DeSantis Vetoes Bill that Would Let Businesses Sue Local Governments for Profit Cut, Create Loophole for Puppy Mills

June 28, 2022 Updated 10:12 AM ET

DeSantis Press1

June 28, 2022 Updated 10:09 A.M. ET

TALLAHASSEE (FLV) – Gov. Ron DeSantis vetoed a bill (SB 620) Friday that would have allowed businesses to sue local governments if counties or municipalities enacted ordinances that reduced the business’ profit by 15% per location.

The Governor said in his veto letter that the broad and ambiguous language would lead to unintended consequences and costly litigation. 

“Because of this, the better approach is to enact targeted preemption legislation when local governments act in a way that frustrates state policy and/or undermine the rights of Floridians,” DeSantis said. 

Governor DeSantis said in his veto memo that local governments do overstep their authority and put unreasonable burdens on businesses. 

“Indeed, this was illustrated by the bizarre and draconian measures adopted by some local governments during COVID-19, necessitating the state to overrule these edicts to protect freedom and opportunity for Floridians.”

However, the Governor pointed out that the bill does not allow businesses to sue due to an emergency order. The bill said a county or municipality is not liable for business damages caused by emergency ordinances and declarations. 

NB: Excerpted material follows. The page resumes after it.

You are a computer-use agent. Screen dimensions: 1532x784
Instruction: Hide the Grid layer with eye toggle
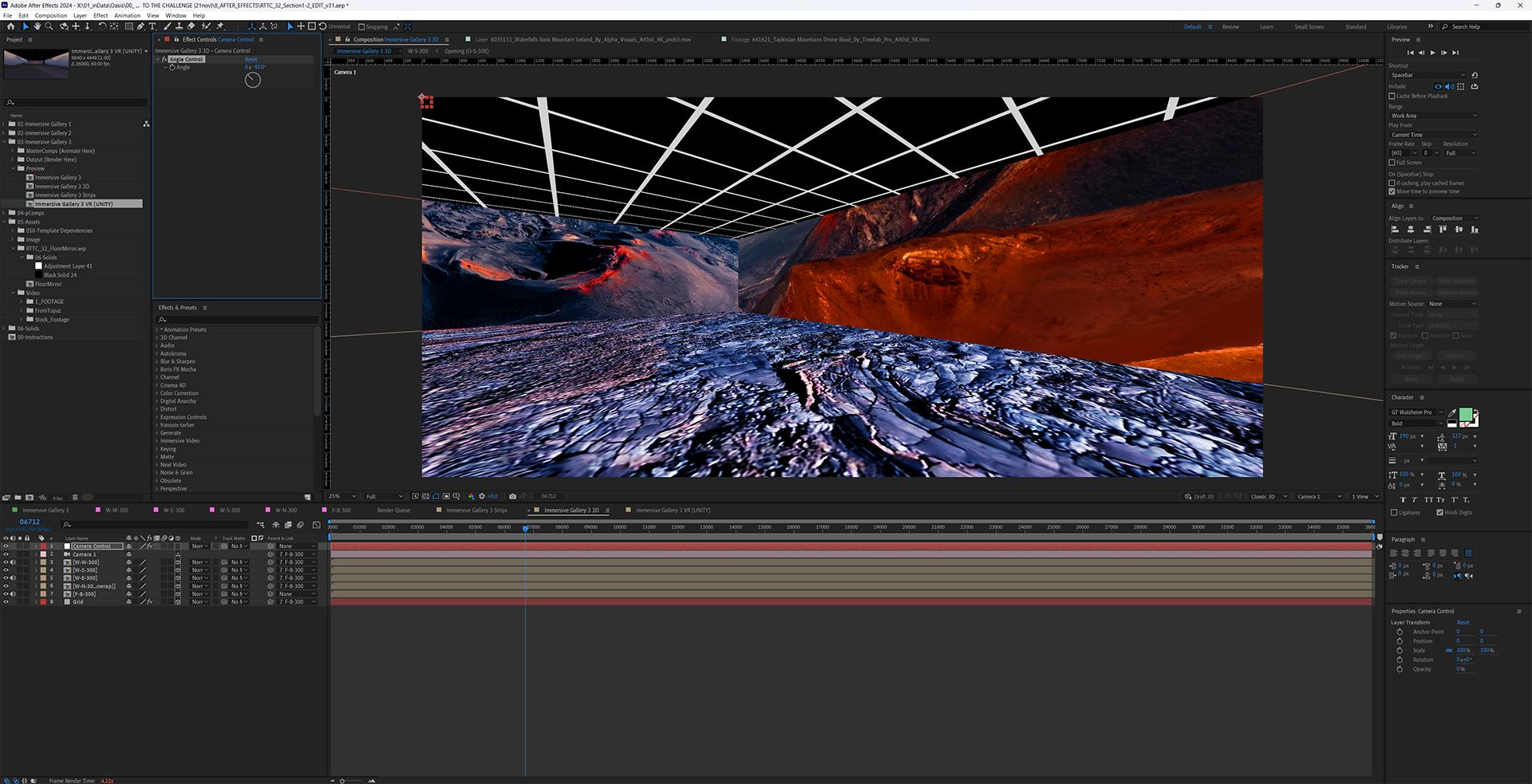(x=6, y=602)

“Incredibly; this bill exempts compensating businesses due to ’emergency’ orders of local governments,” DeSantis said. 

Senate President Wilton Simpson had applauded the Florida Legislature in March for passing the measure during the 2022 Legislative Session. Senate Bill 620 is called The Local Business Protection Act. 

“We want to make sure our communities, and in particular our business owners, have the chance to understand the impact of local ordinances before new regulations are put in place,” Simpson said. “In the event a local ordinance causes an existing business owner to lose profits, it is important that we have a fair process for that business owner to recover damages.”

The Humane Society said the bill would have unintended consequences like providing a loophole for puppy mills. The group said more than 80 local Florida governments have passed ordinances preventing pet stories from selling puppies sourced from puppy mills. 

“This measure would make it virtually impossible for additional localities to make the same decision, as it could force localities that pass such ordinances to reimburse a pet store for what it could have made selling puppy mill puppies,” the group said.